With the pictures omitted, print exactly the lines below, from the one containing "Task: Toggle replies to my comments switch" through the one containing "Task: Click the green trail marker in row 11", and nothing else.

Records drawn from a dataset
▼▼▼

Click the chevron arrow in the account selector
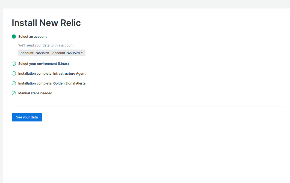The width and height of the screenshot is (290, 183). pyautogui.click(x=82, y=53)
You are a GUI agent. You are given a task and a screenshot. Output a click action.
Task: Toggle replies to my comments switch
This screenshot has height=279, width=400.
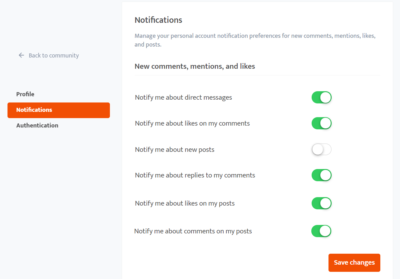pos(321,175)
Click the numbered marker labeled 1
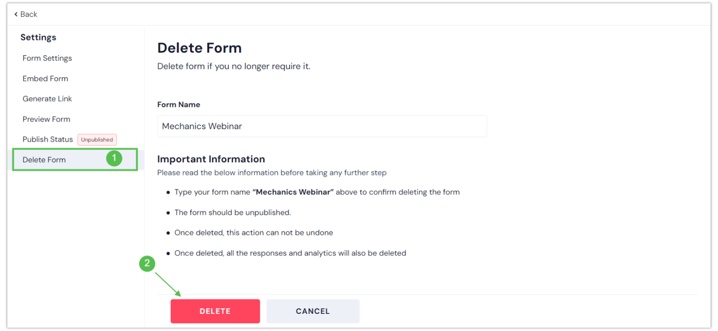Image resolution: width=718 pixels, height=331 pixels. [115, 158]
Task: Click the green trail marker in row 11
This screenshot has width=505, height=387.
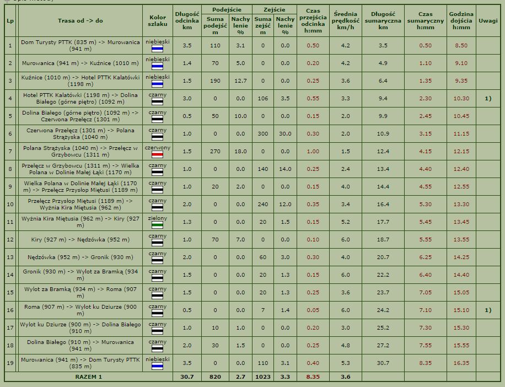Action: [x=157, y=225]

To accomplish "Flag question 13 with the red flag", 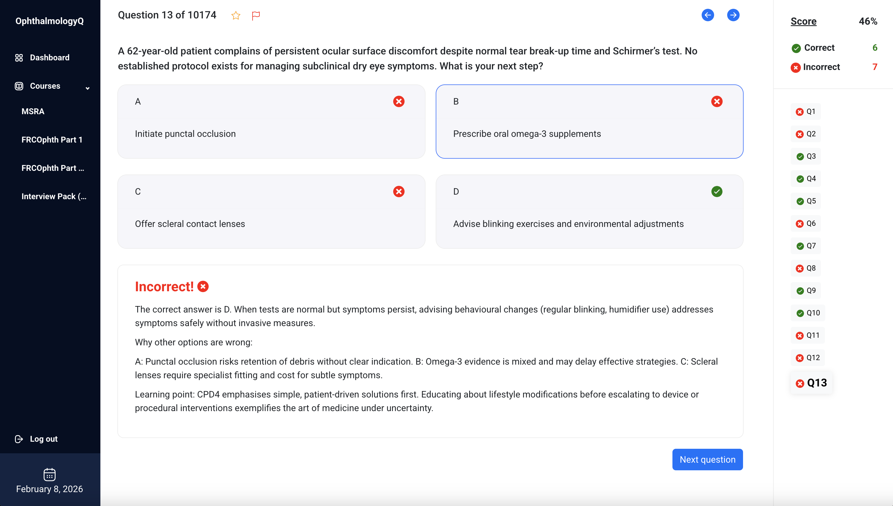I will 256,16.
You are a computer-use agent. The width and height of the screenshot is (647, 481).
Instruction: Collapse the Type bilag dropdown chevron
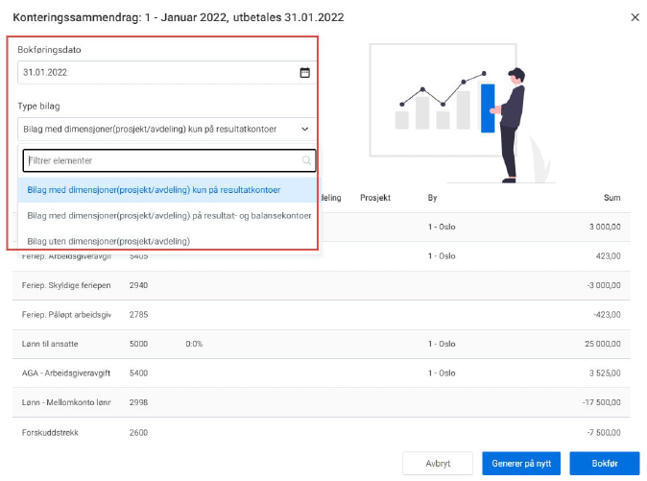(x=305, y=128)

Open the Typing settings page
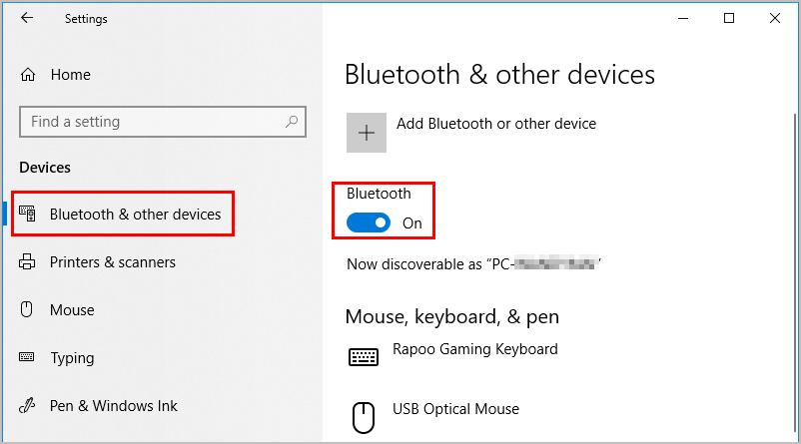pyautogui.click(x=72, y=358)
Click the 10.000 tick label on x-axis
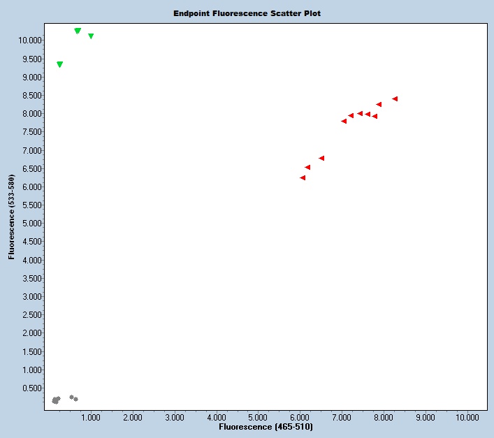 pyautogui.click(x=467, y=417)
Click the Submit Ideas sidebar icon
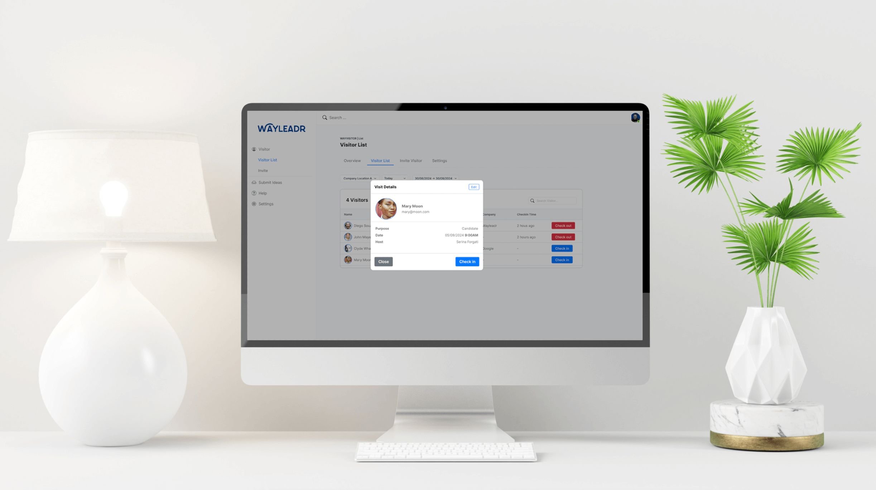The image size is (876, 490). (x=254, y=182)
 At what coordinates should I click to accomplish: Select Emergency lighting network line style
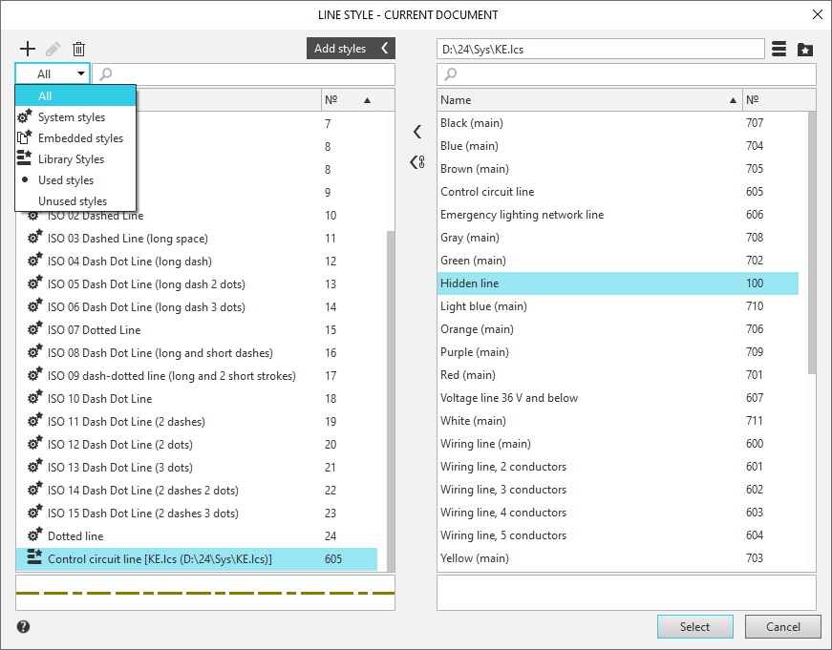tap(522, 215)
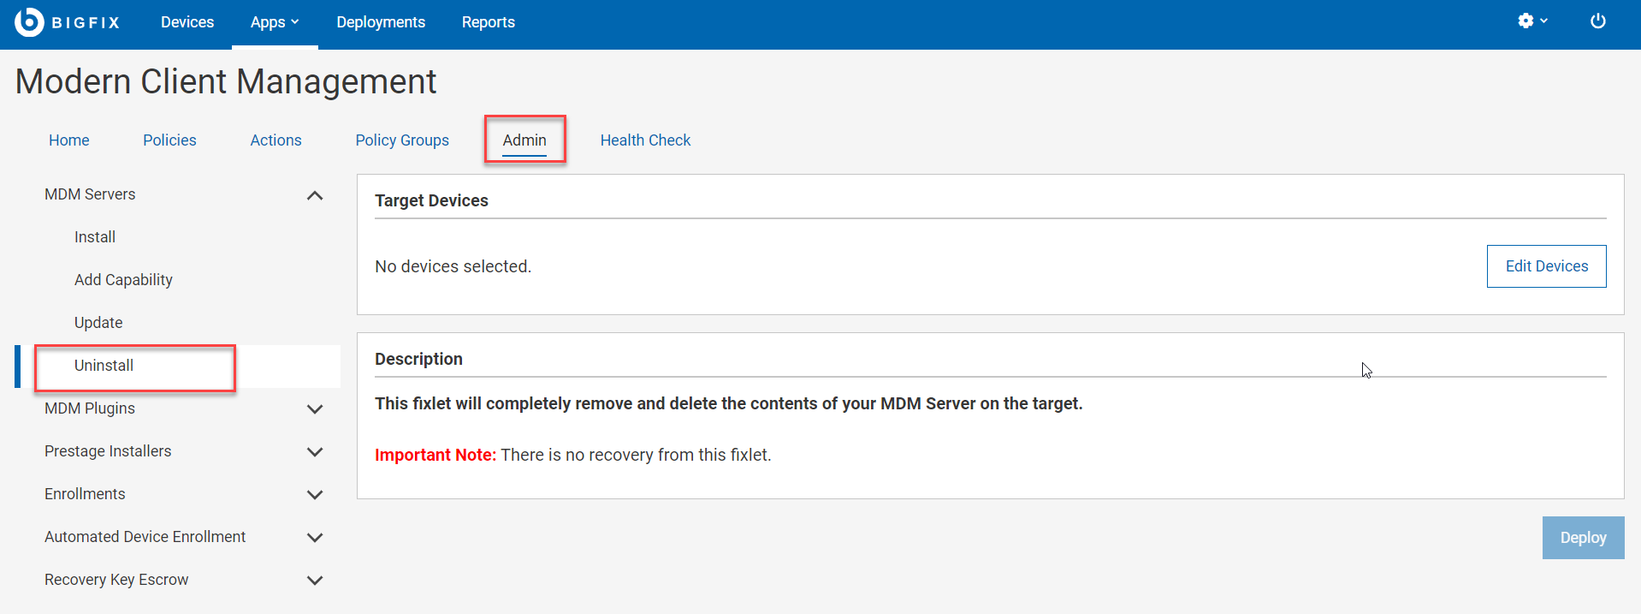Go to Devices in top navigation

click(187, 22)
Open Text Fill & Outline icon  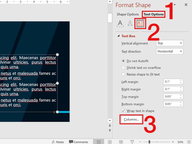pos(120,24)
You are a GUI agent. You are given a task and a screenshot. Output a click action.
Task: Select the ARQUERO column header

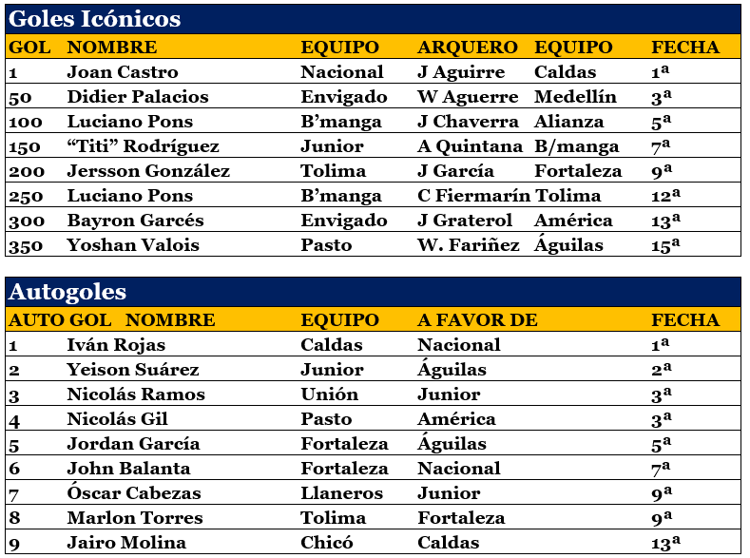[468, 48]
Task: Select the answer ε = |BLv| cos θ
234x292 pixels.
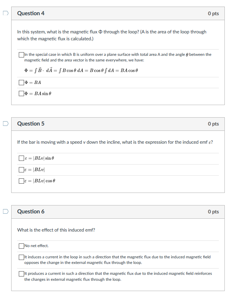Action: (x=21, y=181)
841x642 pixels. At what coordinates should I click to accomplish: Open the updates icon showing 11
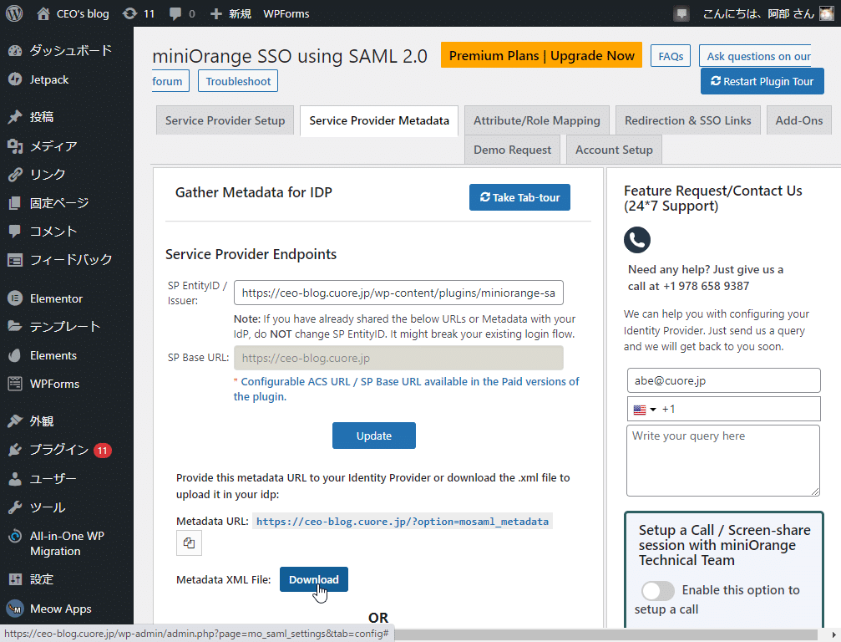tap(138, 13)
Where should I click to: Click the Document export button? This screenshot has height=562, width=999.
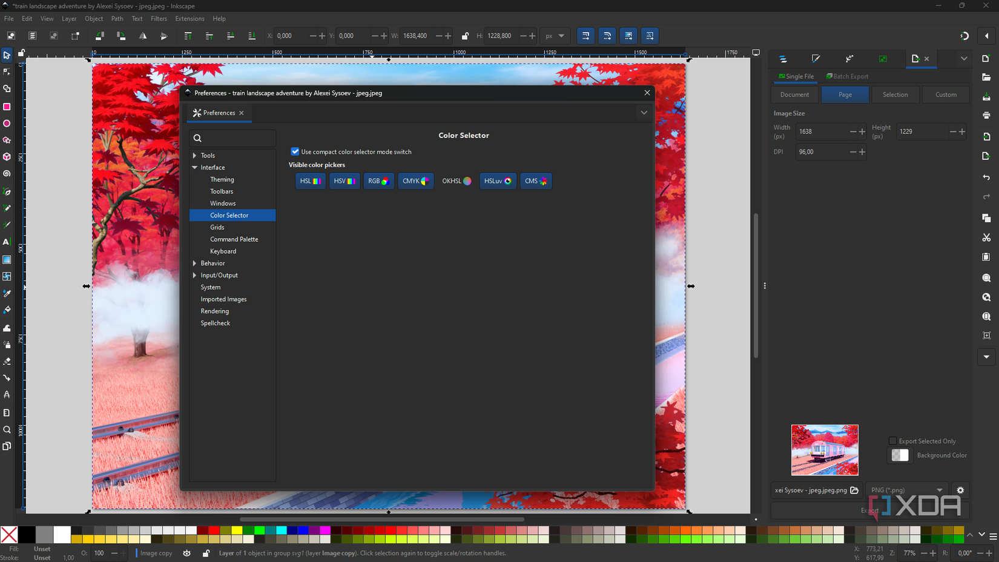point(794,94)
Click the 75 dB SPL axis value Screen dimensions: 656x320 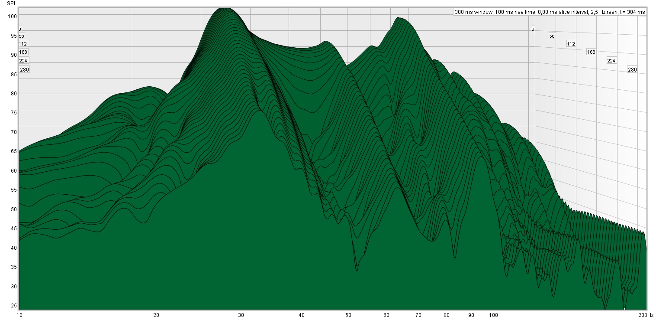(13, 113)
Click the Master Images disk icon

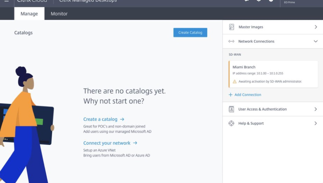click(x=232, y=27)
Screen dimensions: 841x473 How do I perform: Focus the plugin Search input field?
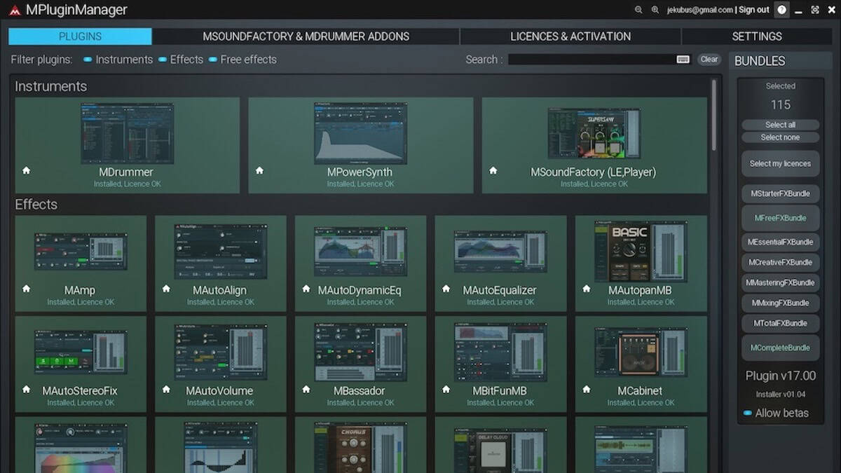(590, 60)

▲▲▲

SOLUTION FOR THIS EXERCISE
Task: Toggle replies to my comments switch
This screenshot has height=279, width=400.
pos(321,175)
Click the numbered marker labeled 1
Image resolution: width=718 pixels, height=331 pixels. [115, 158]
Task: Click the green trail marker in row 11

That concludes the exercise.